Entre 1994 y 2013 el PIB generado por la actividad turística (directa e indirectamente) subió en España del 9,5% al 11,5%, mientras que en Balears bajó del 55% al 51%. Esta asimetría comparativa tiene una causa metodológica pero también otra posible explicación. Balears ha perdido parte de la generación “directa” de PIB por la caída de estancias hoteleras reguladas como resultado de la nueva moda del alquiler de viviendas (oferta no reglada).

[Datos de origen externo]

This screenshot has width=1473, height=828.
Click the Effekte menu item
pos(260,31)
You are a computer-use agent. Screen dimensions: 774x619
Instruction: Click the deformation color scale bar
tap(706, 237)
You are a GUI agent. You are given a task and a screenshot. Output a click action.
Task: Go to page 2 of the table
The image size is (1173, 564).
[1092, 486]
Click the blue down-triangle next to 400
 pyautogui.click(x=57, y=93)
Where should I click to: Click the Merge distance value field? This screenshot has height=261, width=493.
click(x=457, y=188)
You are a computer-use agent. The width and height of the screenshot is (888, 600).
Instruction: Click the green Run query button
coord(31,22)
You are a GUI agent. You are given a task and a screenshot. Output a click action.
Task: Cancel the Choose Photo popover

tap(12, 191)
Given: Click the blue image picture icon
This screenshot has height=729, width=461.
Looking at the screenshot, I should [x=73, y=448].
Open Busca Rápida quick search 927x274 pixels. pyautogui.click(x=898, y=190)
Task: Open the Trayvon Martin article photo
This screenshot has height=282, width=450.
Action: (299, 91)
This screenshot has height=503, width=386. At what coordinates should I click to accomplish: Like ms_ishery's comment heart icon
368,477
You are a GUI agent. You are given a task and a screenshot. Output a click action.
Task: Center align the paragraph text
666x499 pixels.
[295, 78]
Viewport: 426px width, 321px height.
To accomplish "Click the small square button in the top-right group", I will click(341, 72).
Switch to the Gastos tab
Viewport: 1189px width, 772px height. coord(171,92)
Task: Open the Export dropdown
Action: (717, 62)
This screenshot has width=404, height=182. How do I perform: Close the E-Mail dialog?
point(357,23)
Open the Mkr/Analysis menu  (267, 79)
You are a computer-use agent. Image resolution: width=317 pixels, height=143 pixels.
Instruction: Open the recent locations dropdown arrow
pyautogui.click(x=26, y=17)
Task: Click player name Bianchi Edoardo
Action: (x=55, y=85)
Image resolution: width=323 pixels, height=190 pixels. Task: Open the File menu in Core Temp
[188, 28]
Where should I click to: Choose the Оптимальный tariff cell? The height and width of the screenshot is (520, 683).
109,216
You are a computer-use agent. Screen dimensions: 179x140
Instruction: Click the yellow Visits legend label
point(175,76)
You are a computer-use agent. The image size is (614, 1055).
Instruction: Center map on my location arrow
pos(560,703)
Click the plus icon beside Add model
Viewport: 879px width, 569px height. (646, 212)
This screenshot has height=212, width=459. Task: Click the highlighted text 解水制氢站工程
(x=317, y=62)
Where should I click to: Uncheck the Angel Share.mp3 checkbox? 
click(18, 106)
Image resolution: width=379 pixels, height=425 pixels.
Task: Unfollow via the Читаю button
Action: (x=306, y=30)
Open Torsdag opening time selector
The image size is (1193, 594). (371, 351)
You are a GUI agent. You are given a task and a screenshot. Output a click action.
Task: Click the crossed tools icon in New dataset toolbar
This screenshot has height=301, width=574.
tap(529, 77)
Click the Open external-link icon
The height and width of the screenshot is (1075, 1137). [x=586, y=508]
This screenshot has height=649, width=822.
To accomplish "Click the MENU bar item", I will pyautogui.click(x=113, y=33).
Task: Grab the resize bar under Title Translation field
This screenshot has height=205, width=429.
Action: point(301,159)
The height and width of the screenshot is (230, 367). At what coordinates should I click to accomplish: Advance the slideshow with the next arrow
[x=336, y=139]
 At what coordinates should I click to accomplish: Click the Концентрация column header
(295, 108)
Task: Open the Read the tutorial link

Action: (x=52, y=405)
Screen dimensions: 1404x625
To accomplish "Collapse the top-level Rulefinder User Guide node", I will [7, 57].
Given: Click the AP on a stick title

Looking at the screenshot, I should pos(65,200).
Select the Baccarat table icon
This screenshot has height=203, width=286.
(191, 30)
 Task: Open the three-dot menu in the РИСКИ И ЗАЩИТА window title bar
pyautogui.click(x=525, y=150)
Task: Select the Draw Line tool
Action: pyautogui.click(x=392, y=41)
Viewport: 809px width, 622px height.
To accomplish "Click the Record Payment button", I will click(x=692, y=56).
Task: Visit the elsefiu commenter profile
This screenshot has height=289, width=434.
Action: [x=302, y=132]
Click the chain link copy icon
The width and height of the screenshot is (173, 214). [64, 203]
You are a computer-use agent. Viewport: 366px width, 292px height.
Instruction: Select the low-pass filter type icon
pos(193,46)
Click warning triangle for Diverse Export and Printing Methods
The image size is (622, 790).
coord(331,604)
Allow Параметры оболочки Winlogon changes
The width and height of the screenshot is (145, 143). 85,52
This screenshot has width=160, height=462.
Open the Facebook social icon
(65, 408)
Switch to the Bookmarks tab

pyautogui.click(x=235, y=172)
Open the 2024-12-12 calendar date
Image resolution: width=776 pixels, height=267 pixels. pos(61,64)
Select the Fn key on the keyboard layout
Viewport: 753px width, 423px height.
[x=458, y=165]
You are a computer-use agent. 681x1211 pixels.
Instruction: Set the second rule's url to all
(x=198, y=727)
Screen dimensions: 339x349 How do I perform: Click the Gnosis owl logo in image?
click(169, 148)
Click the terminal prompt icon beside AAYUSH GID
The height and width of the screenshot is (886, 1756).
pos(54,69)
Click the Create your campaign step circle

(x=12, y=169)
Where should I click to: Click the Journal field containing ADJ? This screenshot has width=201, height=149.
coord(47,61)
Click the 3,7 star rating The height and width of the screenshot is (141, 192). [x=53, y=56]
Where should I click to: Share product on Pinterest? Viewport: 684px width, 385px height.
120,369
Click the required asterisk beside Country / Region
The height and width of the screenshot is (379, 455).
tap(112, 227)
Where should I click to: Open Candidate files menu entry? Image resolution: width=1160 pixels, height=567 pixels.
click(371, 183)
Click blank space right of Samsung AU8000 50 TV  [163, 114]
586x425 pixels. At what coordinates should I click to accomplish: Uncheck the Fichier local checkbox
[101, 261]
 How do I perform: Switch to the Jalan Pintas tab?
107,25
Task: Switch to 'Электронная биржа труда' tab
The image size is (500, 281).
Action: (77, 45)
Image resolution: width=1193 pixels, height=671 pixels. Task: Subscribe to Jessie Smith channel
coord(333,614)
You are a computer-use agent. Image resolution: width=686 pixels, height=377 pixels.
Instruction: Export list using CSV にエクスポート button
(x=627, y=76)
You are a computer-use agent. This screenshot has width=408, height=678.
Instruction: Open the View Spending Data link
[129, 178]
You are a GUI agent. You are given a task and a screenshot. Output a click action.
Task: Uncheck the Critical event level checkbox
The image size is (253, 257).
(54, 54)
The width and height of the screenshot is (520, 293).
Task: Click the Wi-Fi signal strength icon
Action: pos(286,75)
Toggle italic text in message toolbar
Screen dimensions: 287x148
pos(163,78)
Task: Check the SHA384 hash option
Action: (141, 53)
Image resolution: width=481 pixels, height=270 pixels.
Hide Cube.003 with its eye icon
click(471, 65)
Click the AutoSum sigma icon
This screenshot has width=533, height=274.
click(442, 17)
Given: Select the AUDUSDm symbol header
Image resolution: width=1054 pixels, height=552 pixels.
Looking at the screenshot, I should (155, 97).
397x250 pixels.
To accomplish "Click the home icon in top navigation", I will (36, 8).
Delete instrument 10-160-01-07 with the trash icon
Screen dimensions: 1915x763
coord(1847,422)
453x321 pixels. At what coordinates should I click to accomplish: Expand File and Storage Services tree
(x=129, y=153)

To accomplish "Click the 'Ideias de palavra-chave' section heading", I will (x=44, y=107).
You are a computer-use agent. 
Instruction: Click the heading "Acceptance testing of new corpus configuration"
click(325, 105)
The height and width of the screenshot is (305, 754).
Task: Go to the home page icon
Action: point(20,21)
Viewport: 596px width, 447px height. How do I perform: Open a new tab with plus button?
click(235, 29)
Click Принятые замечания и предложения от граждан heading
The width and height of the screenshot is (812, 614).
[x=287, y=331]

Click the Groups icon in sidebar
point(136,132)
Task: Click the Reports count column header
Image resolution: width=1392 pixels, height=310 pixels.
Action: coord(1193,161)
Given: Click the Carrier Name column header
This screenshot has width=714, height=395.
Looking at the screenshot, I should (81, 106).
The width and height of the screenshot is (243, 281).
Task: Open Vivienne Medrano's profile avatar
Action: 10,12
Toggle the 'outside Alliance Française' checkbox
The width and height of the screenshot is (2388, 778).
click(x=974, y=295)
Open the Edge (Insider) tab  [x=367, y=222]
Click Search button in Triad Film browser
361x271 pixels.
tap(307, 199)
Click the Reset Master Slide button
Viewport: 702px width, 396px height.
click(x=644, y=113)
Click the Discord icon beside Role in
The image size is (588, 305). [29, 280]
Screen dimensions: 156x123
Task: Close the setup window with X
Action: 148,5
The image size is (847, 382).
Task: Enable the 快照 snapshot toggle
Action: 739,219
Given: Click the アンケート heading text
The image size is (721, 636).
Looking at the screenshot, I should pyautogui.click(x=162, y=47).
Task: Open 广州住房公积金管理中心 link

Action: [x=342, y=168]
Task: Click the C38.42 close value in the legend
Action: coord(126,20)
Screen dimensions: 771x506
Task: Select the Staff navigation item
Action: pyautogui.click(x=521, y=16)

Y la generación “indirecta” de Producto Interior Bruto ha sufrido también una caída de parte importante de inversiones públicas y privadas relacionadas con el turismo (formación bruta de capital fijo).

Sin embargo, la historia del turismo de estos 20 años no solo debe medirse en términos económicos, laborales y de calidad de vida para los destinos, sino también desde la perspectiva de cambios globales, sociales y medioambientales, que afectan a todos los países emisores de turismo: aviación low cost, internet y redes sociales, políticas de la UE, cambio climático y terrorismo. Desde el nuevo milenio estamos en un nuevo mercado turístico dominado por los “compradores”, por lo que la calidad y tipo de oferta de un destino debe satisfacer la relación “value for money”.